Once the line containing "The width and height of the screenshot is (1024, 543)." is found, copy that line and all remaining lines of the records exactly, including the last one, and add nothing.

[[ DATA open ]]

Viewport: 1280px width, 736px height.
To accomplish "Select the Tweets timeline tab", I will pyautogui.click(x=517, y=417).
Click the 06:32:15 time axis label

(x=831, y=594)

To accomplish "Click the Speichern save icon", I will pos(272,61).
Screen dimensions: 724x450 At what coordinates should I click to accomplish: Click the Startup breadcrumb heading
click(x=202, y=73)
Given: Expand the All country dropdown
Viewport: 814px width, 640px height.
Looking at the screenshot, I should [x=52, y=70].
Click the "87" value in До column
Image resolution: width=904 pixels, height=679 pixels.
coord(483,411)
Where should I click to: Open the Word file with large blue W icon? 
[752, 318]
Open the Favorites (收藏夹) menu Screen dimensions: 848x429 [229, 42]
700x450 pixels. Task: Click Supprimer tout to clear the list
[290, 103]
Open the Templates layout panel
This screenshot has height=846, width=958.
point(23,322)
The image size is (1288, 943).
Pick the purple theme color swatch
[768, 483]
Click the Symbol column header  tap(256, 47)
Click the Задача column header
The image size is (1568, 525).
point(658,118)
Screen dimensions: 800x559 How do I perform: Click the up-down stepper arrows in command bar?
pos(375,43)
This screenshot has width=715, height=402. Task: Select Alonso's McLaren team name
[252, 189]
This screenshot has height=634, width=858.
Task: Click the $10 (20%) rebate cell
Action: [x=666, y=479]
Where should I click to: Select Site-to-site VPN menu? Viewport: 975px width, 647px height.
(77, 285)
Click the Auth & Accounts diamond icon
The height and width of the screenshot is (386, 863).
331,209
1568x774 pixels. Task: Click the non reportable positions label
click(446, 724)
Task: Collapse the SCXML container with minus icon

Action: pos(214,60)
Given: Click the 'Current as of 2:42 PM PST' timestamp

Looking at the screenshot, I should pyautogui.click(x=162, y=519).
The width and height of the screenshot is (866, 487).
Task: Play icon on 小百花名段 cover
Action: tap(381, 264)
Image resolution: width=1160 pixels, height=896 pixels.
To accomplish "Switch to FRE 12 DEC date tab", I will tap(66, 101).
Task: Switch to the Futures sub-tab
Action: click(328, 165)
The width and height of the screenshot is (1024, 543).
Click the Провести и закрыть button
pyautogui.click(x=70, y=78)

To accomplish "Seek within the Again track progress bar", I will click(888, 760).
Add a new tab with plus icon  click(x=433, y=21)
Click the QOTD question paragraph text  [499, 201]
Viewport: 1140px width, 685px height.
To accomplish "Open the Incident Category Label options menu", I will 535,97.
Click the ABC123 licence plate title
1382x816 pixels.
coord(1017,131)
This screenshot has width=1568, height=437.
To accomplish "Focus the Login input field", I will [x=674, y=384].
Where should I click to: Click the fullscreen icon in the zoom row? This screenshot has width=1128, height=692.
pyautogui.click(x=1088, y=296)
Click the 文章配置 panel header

[[ DATA closed ]]

_SOLUTION FOR THIS EXERCISE:_
The width and height of the screenshot is (1024, 543).
Click the Провести и закрыть button
pyautogui.click(x=70, y=78)

To accomplish "Seek within the Again track progress bar", I will click(888, 760).
Add a new tab with plus icon  click(x=433, y=21)
Click the QOTD question paragraph text  [499, 201]
Viewport: 1140px width, 685px height.
To accomplish "Open the Incident Category Label options menu", I will 535,97.
Click the ABC123 licence plate title
1382x816 pixels.
coord(1017,131)
This screenshot has width=1568, height=437.
To accomplish "Focus the Login input field", I will [x=674, y=384].
Where should I click to: Click the fullscreen icon in the zoom row? This screenshot has width=1128, height=692.
pyautogui.click(x=1088, y=296)
Click the 文章配置 panel header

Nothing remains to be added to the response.